Commercial Zones in LA

Commercial zones are where businesses like restaurants, shops, and offices are located. They are shown in pink on the above map. As you can see, commercial zoning is located in strips along LA’s major boulevards, and in larger areas of business districts such as Downtown, Hollywood, Century City, and Playa Vista.

There are seven commercial zones in LA (CR, C1, C1.5, C2, C4, C5, and CM), but C2 is by far the most common. In addition to allowing commercial uses, C2 allows R4 uses by default, meaning that on LA’s commercial boulevards, you can build apartments at a density of 400 SF of lot area per apartment.

This was a great way to allow denser residential development along commercial boulevards, which are also often good transit corridors. However, in the 1980s, a ballot initiative known as Prop U cut the allowable FAR in the C2 zone from 3.0 to 1.5. Since many of these properties are already developed with commercial uses and FAR between 0.5 and 1.0, it is not profitable to build apartments in the C2 zone anymore. Thus, these lots are constrained by FAR.

The city has created two new zones, RAS3 and RAS4, that can be applied on commercial boulevards and help solve the problems caused by Prop U. These zones correspond to the same density allowed by R3 and R4, and have maximum FAR 3.0, but allow for mixed-use development by permitting commercial uses on the first floor. However, the RAS3 and RAS4 zones are very rare.

Manufacturing Zones in LA

Manufacturing zones are where industry is located. They are shown in grey on the above map, and are mainly located in the industrial district near downtown and along freight rail lines. As heavy industry has become less important to LA, these zones have become occupied by light industrial uses and commercial uses. The common M zones, M1 and M2, allow for C2 uses, meaning that offices and shops can be constructed there. However, residential uses are prohibited in M zones. For example, the Warner Center is in an M zone.

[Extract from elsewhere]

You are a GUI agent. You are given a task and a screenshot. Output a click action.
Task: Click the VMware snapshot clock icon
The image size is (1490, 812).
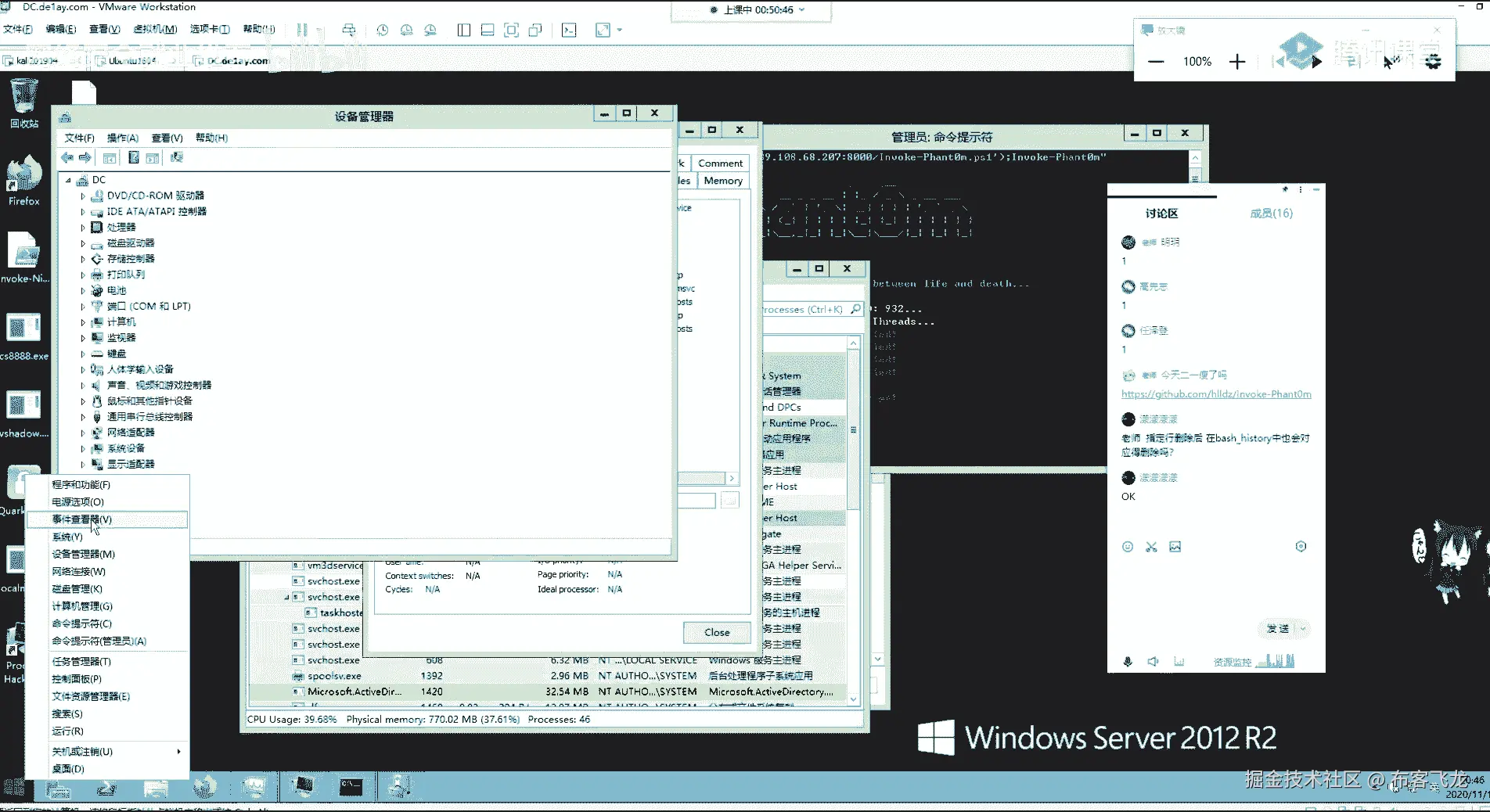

Occasionally, some people have expressed concern that allowing commercial development in M zones is going to erode the city’s industrial job base. This gets the analysis backwards; the existence of M zones does not create industrial jobs. Many M zone uses, such as warehouses, have low job density compared to commercial uses. In addition, it is worth remembering that because most of the city is zoned residential, commercial and industrial uses are competing for a very small portion of the city’s land. Allowing commercial development in more areas would decrease the development pressure on M zones.

More to Come

This post has hopefully provided an understandable overview of the main zoning regulations in LA. In a future post, we’ll look at the process that developers must go through if they want to get permission to do something differently. Since the housing crisis is a regional problem, future posts will also look at the zoning in other cities in the region.